• Instructions to follow
Please reproduce, exactly and in full, the lines running from the one that contains "Open the Google account icon in address bar" to the end of the entries.

• Information provided
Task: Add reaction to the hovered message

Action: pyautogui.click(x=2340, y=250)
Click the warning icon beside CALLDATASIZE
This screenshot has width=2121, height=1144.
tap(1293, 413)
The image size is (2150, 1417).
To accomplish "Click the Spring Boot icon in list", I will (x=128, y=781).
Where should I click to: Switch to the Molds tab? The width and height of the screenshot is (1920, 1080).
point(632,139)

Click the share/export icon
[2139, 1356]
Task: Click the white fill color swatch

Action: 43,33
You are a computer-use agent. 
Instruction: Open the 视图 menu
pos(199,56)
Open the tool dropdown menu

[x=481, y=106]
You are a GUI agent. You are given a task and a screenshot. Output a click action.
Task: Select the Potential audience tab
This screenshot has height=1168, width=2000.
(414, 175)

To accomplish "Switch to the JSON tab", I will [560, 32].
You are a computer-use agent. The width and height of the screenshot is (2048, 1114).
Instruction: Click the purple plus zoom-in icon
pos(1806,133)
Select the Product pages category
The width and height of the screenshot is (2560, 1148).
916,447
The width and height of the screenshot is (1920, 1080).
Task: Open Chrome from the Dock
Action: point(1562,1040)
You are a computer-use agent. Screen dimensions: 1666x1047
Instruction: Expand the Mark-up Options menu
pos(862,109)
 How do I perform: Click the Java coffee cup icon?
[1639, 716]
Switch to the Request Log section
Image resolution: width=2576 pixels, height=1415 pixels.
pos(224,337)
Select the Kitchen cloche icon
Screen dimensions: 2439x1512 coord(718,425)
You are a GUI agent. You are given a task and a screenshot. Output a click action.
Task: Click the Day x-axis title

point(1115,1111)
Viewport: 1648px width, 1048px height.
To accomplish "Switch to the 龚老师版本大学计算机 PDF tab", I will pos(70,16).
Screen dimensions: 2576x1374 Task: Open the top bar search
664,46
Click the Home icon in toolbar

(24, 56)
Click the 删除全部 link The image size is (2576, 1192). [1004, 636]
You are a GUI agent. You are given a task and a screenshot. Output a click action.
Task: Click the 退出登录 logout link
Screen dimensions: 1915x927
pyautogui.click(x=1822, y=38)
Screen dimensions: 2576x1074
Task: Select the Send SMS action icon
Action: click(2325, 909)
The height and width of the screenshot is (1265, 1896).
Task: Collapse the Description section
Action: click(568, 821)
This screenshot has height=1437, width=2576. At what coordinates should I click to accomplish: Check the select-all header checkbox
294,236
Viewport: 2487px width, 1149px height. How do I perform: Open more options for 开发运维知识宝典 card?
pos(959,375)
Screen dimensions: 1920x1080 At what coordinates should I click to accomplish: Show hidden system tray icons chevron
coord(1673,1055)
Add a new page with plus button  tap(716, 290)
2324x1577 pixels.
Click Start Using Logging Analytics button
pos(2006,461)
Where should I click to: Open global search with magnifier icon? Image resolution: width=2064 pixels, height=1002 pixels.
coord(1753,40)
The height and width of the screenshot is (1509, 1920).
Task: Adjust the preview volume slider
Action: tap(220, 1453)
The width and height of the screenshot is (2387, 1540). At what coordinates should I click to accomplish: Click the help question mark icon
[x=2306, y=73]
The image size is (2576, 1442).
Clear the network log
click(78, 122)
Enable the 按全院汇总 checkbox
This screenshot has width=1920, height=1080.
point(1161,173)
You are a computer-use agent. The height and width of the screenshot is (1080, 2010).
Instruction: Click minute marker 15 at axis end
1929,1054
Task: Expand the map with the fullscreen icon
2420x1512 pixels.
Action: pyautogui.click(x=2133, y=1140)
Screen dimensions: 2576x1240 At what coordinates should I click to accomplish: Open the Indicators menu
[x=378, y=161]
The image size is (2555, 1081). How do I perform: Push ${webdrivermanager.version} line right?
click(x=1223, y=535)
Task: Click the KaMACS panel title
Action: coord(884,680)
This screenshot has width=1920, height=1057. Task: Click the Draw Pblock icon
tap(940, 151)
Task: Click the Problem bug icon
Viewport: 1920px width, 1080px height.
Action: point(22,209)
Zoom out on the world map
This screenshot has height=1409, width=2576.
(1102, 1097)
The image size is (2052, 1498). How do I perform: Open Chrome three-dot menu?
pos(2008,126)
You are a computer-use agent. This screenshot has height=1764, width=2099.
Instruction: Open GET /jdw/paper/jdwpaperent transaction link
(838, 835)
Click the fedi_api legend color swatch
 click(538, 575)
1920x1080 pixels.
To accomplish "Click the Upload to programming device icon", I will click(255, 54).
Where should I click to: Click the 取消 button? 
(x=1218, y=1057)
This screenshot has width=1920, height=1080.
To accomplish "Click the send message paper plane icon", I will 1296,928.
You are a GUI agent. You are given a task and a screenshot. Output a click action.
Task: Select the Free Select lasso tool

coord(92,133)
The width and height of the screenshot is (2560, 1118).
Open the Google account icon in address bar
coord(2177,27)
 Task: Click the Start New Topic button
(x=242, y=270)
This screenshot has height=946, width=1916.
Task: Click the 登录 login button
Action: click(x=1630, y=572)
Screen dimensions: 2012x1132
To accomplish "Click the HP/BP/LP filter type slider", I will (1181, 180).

• Result of the task
Open the Google account icon in address bar
coord(2177,27)
 Task: Click the Start New Topic button
(x=242, y=270)
This screenshot has height=946, width=1916.
Task: Click the 登录 login button
Action: click(x=1630, y=572)
Screen dimensions: 2012x1132
To accomplish "Click the HP/BP/LP filter type slider", I will (1181, 180).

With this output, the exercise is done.